== DATA IN THIS EXERCISE ==

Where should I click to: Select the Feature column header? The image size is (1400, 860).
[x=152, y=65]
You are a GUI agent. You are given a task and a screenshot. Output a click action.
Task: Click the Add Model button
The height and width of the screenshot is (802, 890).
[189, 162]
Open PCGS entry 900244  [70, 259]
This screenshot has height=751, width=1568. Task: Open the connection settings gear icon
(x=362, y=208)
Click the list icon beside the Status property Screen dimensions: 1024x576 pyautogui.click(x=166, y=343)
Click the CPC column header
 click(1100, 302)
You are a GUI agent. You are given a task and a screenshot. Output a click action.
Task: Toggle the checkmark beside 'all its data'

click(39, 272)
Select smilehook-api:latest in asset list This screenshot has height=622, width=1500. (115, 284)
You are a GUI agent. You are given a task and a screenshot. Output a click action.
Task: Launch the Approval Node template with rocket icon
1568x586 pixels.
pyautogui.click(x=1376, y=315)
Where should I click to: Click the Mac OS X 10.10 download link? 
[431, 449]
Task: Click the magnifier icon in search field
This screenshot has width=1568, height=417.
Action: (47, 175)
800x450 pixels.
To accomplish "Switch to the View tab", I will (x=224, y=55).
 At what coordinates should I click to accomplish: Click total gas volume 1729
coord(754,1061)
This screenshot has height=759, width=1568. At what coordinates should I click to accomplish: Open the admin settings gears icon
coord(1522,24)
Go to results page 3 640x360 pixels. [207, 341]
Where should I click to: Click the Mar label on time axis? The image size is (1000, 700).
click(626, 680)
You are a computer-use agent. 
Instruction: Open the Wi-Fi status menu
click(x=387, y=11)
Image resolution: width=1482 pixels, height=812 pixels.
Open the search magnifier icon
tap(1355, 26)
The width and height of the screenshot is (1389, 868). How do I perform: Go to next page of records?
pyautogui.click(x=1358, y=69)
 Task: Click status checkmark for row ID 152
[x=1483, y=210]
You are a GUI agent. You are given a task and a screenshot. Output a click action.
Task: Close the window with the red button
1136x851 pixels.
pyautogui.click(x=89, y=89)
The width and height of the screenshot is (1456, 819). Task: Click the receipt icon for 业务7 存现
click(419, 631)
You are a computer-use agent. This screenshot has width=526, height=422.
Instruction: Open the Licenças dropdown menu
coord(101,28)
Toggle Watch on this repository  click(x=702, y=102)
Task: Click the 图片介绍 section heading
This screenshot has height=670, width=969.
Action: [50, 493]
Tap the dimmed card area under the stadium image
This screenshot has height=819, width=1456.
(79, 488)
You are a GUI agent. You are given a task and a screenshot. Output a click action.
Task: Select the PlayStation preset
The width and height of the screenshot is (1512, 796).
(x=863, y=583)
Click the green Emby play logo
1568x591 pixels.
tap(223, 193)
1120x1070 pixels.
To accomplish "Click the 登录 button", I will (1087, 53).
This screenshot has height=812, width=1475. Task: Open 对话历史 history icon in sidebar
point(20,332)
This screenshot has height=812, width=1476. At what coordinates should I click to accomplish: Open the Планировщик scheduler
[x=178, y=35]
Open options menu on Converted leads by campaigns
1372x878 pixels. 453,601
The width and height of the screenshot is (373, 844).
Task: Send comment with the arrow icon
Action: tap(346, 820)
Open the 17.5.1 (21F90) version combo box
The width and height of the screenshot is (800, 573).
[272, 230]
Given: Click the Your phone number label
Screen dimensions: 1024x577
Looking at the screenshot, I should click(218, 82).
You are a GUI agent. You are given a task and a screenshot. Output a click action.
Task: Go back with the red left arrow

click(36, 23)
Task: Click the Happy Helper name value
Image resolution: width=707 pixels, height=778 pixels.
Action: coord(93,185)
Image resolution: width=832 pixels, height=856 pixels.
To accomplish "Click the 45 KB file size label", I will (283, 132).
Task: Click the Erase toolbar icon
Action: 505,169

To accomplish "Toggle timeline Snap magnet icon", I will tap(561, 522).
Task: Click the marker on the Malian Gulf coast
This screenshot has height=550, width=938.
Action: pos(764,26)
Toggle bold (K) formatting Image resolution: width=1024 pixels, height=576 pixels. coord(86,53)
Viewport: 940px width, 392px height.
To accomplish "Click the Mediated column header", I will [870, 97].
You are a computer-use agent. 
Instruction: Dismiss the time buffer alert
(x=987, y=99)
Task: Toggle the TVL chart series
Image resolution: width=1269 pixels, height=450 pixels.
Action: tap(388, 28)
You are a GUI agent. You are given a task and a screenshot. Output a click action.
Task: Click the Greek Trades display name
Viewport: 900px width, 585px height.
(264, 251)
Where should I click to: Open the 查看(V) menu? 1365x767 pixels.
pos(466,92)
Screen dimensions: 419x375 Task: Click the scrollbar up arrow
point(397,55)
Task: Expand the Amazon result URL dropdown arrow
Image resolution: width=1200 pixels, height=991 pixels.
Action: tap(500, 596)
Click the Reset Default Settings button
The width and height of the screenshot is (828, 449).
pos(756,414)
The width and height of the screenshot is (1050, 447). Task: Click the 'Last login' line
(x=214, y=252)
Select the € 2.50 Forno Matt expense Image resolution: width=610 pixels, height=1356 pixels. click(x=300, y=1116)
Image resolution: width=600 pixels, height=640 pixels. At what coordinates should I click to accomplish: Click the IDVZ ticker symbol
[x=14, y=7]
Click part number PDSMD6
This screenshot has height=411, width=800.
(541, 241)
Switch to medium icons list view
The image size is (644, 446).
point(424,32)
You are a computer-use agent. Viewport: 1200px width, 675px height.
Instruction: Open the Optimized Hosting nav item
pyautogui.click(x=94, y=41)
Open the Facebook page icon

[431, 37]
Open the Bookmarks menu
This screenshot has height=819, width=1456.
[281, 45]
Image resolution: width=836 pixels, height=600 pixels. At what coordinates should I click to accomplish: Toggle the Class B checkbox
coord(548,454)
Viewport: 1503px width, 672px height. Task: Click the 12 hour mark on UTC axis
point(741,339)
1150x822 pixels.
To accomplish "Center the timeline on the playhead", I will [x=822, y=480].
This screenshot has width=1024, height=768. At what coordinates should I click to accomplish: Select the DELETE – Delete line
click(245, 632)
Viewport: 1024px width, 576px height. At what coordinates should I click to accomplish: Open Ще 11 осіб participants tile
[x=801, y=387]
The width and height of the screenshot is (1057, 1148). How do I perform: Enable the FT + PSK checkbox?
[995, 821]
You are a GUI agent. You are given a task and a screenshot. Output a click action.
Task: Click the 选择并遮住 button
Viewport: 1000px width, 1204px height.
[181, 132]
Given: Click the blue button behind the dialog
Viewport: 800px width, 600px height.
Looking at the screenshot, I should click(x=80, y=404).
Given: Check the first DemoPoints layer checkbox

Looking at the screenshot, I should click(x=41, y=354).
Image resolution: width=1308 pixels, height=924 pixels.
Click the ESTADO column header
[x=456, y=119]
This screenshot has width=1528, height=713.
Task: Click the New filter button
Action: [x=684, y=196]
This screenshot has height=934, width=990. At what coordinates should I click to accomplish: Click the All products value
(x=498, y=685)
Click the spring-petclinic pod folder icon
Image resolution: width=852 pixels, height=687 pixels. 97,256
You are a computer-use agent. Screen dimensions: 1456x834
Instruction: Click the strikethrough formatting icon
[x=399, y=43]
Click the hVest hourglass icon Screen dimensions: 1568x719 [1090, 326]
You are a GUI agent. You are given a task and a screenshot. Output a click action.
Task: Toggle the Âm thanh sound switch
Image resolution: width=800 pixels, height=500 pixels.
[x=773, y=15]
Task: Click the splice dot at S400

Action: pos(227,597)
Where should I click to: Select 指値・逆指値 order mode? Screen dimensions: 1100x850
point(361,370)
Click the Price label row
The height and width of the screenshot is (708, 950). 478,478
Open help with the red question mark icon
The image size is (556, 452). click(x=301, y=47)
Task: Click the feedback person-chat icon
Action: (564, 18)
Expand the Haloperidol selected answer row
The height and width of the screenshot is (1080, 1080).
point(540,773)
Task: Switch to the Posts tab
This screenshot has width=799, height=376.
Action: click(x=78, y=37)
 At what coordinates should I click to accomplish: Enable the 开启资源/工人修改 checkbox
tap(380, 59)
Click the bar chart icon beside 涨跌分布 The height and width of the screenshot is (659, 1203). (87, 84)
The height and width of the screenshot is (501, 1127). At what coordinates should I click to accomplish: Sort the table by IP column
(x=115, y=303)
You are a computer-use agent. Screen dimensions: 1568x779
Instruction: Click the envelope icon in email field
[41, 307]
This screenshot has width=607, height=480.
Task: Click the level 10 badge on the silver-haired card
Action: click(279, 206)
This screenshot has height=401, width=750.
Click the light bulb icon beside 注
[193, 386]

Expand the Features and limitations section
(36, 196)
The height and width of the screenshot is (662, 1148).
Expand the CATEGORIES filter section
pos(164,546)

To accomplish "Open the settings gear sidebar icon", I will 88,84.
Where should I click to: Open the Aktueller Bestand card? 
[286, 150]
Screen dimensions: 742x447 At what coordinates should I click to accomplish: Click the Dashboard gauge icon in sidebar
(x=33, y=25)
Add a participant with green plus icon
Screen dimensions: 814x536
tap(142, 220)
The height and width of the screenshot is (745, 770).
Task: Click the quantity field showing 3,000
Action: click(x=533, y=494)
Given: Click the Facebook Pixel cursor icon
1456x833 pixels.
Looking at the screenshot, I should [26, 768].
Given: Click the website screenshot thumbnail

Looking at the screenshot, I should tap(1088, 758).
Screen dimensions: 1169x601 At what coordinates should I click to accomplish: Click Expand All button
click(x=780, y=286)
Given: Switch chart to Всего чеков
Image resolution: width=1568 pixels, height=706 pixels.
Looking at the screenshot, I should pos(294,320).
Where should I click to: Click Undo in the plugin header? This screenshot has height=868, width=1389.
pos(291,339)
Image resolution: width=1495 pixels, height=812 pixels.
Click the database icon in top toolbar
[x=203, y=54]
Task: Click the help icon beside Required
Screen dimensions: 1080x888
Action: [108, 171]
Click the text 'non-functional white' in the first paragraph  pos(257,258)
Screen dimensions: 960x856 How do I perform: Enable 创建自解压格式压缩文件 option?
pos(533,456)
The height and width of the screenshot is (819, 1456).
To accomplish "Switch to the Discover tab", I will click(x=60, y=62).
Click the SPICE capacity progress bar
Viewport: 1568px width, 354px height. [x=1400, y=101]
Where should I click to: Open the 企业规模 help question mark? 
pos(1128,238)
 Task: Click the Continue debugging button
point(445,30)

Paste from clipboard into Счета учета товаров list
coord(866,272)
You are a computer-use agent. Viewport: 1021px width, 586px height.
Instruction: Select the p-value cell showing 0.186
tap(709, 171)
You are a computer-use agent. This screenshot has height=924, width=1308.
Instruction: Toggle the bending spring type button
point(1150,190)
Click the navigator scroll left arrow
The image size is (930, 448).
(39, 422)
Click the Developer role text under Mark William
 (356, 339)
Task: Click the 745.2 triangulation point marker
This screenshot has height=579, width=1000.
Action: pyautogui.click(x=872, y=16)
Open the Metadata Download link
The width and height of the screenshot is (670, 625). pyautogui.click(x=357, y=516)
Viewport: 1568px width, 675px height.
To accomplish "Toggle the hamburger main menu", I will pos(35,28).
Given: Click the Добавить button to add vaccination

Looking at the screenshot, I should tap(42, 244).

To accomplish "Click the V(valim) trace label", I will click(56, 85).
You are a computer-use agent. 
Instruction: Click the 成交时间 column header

===

* **THE REQUEST**: Copy out, word for word, the lines of the entries from the line containing "Paste from clipboard" through the final line of the entries, including both ends.

* **TASK RESULT**:
Paste from clipboard into Счета учета товаров list
coord(866,272)
You are a computer-use agent. Viewport: 1021px width, 586px height.
Instruction: Select the p-value cell showing 0.186
tap(709, 171)
You are a computer-use agent. This screenshot has height=924, width=1308.
Instruction: Toggle the bending spring type button
point(1150,190)
Click the navigator scroll left arrow
The image size is (930, 448).
(39, 422)
Click the Developer role text under Mark William
 (356, 339)
Task: Click the 745.2 triangulation point marker
This screenshot has height=579, width=1000.
Action: pyautogui.click(x=872, y=16)
Open the Metadata Download link
The width and height of the screenshot is (670, 625). pyautogui.click(x=357, y=516)
Viewport: 1568px width, 675px height.
To accomplish "Toggle the hamburger main menu", I will pos(35,28).
Given: Click the Добавить button to add vaccination

Looking at the screenshot, I should tap(42, 244).

To accomplish "Click the V(valim) trace label", I will click(56, 85).
You are a computer-use agent. 
Instruction: Click the 成交时间 column header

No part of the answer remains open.